▶ [Input]
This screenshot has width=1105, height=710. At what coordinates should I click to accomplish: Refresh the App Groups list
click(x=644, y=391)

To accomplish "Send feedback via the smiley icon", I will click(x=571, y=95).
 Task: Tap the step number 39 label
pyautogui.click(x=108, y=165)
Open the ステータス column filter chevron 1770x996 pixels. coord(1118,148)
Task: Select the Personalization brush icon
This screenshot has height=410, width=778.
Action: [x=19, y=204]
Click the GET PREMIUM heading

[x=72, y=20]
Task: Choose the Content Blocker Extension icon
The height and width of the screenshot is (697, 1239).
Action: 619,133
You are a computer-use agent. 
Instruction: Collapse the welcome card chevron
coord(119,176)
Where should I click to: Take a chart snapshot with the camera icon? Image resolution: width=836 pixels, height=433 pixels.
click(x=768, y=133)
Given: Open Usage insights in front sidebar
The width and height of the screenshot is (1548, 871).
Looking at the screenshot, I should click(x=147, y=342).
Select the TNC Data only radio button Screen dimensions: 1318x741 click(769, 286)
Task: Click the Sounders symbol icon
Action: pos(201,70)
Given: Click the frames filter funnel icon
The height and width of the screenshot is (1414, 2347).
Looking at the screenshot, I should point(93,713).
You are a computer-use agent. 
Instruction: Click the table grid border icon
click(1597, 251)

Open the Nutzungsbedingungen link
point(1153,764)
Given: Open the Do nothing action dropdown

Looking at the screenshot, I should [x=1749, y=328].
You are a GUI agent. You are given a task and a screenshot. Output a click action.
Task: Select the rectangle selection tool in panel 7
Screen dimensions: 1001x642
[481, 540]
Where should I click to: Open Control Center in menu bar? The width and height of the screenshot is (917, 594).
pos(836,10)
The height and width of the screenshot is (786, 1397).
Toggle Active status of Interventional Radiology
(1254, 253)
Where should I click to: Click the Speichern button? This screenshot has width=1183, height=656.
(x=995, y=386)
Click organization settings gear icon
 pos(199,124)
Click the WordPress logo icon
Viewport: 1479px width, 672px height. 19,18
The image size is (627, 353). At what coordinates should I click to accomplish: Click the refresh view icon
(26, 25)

▶ [Your task] Reproduce the entire listing above exactly, leaving nothing out.

▶ [Reply]
This screenshot has width=1105, height=710. At what coordinates should I click to accomplish: Refresh the App Groups list
click(x=644, y=391)

To accomplish "Send feedback via the smiley icon", I will click(x=571, y=95).
 Task: Tap the step number 39 label
pyautogui.click(x=108, y=165)
Open the ステータス column filter chevron 1770x996 pixels. coord(1118,148)
Task: Select the Personalization brush icon
This screenshot has height=410, width=778.
Action: [x=19, y=204]
Click the GET PREMIUM heading

[x=72, y=20]
Task: Choose the Content Blocker Extension icon
The height and width of the screenshot is (697, 1239).
Action: 619,133
You are a computer-use agent. 
Instruction: Collapse the welcome card chevron
coord(119,176)
Where should I click to: Take a chart snapshot with the camera icon? Image resolution: width=836 pixels, height=433 pixels.
click(x=768, y=133)
Given: Open Usage insights in front sidebar
The width and height of the screenshot is (1548, 871).
Looking at the screenshot, I should click(x=147, y=342).
Select the TNC Data only radio button Screen dimensions: 1318x741 click(769, 286)
Task: Click the Sounders symbol icon
Action: pos(201,70)
Given: Click the frames filter funnel icon
The height and width of the screenshot is (1414, 2347).
Looking at the screenshot, I should point(93,713).
You are a computer-use agent. 
Instruction: Click the table grid border icon
click(1597, 251)

Open the Nutzungsbedingungen link
point(1153,764)
Given: Open the Do nothing action dropdown

Looking at the screenshot, I should [x=1749, y=328].
You are a GUI agent. You are given a task and a screenshot. Output a click action.
Task: Select the rectangle selection tool in panel 7
Screen dimensions: 1001x642
[481, 540]
Where should I click to: Open Control Center in menu bar? The width and height of the screenshot is (917, 594).
pos(836,10)
The height and width of the screenshot is (786, 1397).
Toggle Active status of Interventional Radiology
(1254, 253)
Where should I click to: Click the Speichern button? This screenshot has width=1183, height=656.
(x=995, y=386)
Click organization settings gear icon
 pos(199,124)
Click the WordPress logo icon
Viewport: 1479px width, 672px height. 19,18
The image size is (627, 353). At what coordinates should I click to accomplish: Click the refresh view icon
(26, 25)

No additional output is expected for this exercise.